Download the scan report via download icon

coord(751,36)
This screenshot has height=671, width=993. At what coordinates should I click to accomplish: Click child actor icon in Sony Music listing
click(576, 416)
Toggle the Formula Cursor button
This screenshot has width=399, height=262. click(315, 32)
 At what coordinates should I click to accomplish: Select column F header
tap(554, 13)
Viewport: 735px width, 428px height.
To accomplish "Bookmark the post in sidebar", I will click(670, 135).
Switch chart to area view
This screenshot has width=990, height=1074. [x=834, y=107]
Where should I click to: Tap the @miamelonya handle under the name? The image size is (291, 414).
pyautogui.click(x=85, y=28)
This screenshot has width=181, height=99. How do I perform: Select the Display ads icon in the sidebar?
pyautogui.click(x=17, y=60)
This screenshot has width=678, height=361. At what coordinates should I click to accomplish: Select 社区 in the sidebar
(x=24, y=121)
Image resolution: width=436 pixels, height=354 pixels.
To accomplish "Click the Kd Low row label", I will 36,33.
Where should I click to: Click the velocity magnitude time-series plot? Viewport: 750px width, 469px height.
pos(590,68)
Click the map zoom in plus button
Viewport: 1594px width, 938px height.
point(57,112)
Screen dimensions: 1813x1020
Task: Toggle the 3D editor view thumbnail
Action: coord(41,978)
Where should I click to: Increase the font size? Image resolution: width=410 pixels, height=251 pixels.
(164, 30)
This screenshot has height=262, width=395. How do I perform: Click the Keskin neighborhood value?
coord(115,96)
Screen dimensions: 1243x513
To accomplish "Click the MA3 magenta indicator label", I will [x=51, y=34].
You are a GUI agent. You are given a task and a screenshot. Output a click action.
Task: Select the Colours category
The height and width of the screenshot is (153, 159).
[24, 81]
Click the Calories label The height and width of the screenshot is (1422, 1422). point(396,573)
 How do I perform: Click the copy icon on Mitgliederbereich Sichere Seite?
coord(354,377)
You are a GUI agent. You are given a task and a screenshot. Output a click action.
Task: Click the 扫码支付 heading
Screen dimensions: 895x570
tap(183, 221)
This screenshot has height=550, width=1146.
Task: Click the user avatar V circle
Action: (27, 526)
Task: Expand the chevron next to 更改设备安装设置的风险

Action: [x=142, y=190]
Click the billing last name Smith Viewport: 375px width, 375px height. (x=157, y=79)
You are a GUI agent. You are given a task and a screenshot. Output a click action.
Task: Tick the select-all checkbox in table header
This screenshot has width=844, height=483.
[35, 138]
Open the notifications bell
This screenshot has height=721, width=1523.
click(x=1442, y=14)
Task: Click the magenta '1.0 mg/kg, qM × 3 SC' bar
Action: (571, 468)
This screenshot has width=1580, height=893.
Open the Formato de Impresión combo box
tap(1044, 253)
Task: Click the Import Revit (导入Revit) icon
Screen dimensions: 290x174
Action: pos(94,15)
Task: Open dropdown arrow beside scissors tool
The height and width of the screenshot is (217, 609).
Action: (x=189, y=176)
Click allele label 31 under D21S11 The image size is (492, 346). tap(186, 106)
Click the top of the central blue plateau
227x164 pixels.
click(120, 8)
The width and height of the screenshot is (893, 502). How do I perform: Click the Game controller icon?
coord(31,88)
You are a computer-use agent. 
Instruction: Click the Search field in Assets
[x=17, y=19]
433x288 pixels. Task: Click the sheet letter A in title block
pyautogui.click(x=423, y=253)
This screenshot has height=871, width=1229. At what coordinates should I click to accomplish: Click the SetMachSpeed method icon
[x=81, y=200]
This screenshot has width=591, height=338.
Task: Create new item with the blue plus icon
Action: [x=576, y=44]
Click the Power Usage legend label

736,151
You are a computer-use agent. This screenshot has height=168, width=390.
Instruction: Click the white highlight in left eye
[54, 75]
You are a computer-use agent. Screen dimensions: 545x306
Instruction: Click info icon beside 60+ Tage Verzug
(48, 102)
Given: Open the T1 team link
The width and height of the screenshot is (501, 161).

------------

§ **YOUR GOAL**:
Turn all of the data above into a Markdown table with two columns, No. and Text, putting a running number in No. and one line of the data in Text. Skip blank lines.

§ **WRITTEN ANSWER**:
| No. | Text |
|---|---|
| 1 | Download the scan report via download icon |
| 2 | coord(751,36) |
| 3 | This screenshot has height=671, width=993. At what coordinates should I click to accomplish: Click child actor icon in Sony Music listing |
| 4 | click(576, 416) |
| 5 | Toggle the Formula Cursor button |
| 6 | This screenshot has width=399, height=262. click(315, 32) |
| 7 |  At what coordinates should I click to accomplish: Select column F header |
| 8 | tap(554, 13) |
| 9 | Viewport: 735px width, 428px height. |
| 10 | To accomplish "Bookmark the post in sidebar", I will click(670, 135). |
| 11 | Switch chart to area view |
| 12 | This screenshot has width=990, height=1074. [x=834, y=107] |
| 13 | Where should I click to: Tap the @miamelonya handle under the name? The image size is (291, 414). |
| 14 | pyautogui.click(x=85, y=28) |
| 15 | This screenshot has width=181, height=99. How do I perform: Select the Display ads icon in the sidebar? |
| 16 | pyautogui.click(x=17, y=60) |
| 17 | This screenshot has width=678, height=361. At what coordinates should I click to accomplish: Select 社区 in the sidebar |
| 18 | (x=24, y=121) |
| 19 | Image resolution: width=436 pixels, height=354 pixels. |
| 20 | To accomplish "Click the Kd Low row label", I will 36,33. |
| 21 | Where should I click to: Click the velocity magnitude time-series plot? Viewport: 750px width, 469px height. |
| 22 | pos(590,68) |
| 23 | Click the map zoom in plus button |
| 24 | Viewport: 1594px width, 938px height. |
| 25 | point(57,112) |
| 26 | Screen dimensions: 1813x1020 |
| 27 | Task: Toggle the 3D editor view thumbnail |
| 28 | Action: coord(41,978) |
| 29 | Where should I click to: Increase the font size? Image resolution: width=410 pixels, height=251 pixels. |
| 30 | (164, 30) |
| 31 | This screenshot has height=262, width=395. How do I perform: Click the Keskin neighborhood value? |
| 32 | coord(115,96) |
| 33 | Screen dimensions: 1243x513 |
| 34 | To accomplish "Click the MA3 magenta indicator label", I will [x=51, y=34]. |
| 35 | You are a GUI agent. You are given a task and a screenshot. Output a click action. |
| 36 | Task: Select the Colours category |
| 37 | The height and width of the screenshot is (153, 159). |
| 38 | [24, 81] |
| 39 | Click the Calories label The height and width of the screenshot is (1422, 1422). point(396,573) |
| 40 |  How do I perform: Click the copy icon on Mitgliederbereich Sichere Seite? |
| 41 | coord(354,377) |
| 42 | You are a GUI agent. You are given a task and a screenshot. Output a click action. |
| 43 | Task: Click the 扫码支付 heading |
| 44 | Screen dimensions: 895x570 |
| 45 | tap(183, 221) |
| 46 | This screenshot has height=550, width=1146. |
| 47 | Task: Click the user avatar V circle |
| 48 | Action: (27, 526) |
| 49 | Task: Expand the chevron next to 更改设备安装设置的风险 |
| 50 | Action: [x=142, y=190] |
| 51 | Click the billing last name Smith Viewport: 375px width, 375px height. (x=157, y=79) |
| 52 | You are a GUI agent. You are given a task and a screenshot. Output a click action. |
| 53 | Task: Tick the select-all checkbox in table header |
| 54 | This screenshot has width=844, height=483. |
| 55 | [35, 138] |
| 56 | Open the notifications bell |
| 57 | This screenshot has height=721, width=1523. |
| 58 | click(x=1442, y=14) |
| 59 | Task: Click the magenta '1.0 mg/kg, qM × 3 SC' bar |
| 60 | Action: (571, 468) |
| 61 | This screenshot has width=1580, height=893. |
| 62 | Open the Formato de Impresión combo box |
| 63 | tap(1044, 253) |
| 64 | Task: Click the Import Revit (导入Revit) icon |
| 65 | Screen dimensions: 290x174 |
| 66 | Action: pos(94,15) |
| 67 | Task: Open dropdown arrow beside scissors tool |
| 68 | The height and width of the screenshot is (217, 609). |
| 69 | Action: (x=189, y=176) |
| 70 | Click allele label 31 under D21S11 The image size is (492, 346). tap(186, 106) |
| 71 | Click the top of the central blue plateau |
| 72 | 227x164 pixels. |
| 73 | click(120, 8) |
| 74 | The width and height of the screenshot is (893, 502). How do I perform: Click the Game controller icon? |
| 75 | coord(31,88) |
| 76 | You are a computer-use agent.  |
| 77 | Instruction: Click the Search field in Assets |
| 78 | [x=17, y=19] |
| 79 | 433x288 pixels. Task: Click the sheet letter A in title block |
| 80 | pyautogui.click(x=423, y=253) |
| 81 | This screenshot has height=871, width=1229. At what coordinates should I click to accomplish: Click the SetMachSpeed method icon |
| 82 | [x=81, y=200] |
| 83 | This screenshot has width=591, height=338. |
| 84 | Task: Create new item with the blue plus icon |
| 85 | Action: [x=576, y=44] |
| 86 | Click the Power Usage legend label |
| 87 | 736,151 |
| 88 | You are a computer-use agent. This screenshot has height=168, width=390. |
| 89 | Instruction: Click the white highlight in left eye |
| 90 | [54, 75] |
| 91 | You are a computer-use agent. Screen dimensions: 545x306 |
| 92 | Instruction: Click info icon beside 60+ Tage Verzug |
| 93 | (48, 102) |
| 94 | Given: Open the T1 team link |
| 95 | The width and height of the screenshot is (501, 161). |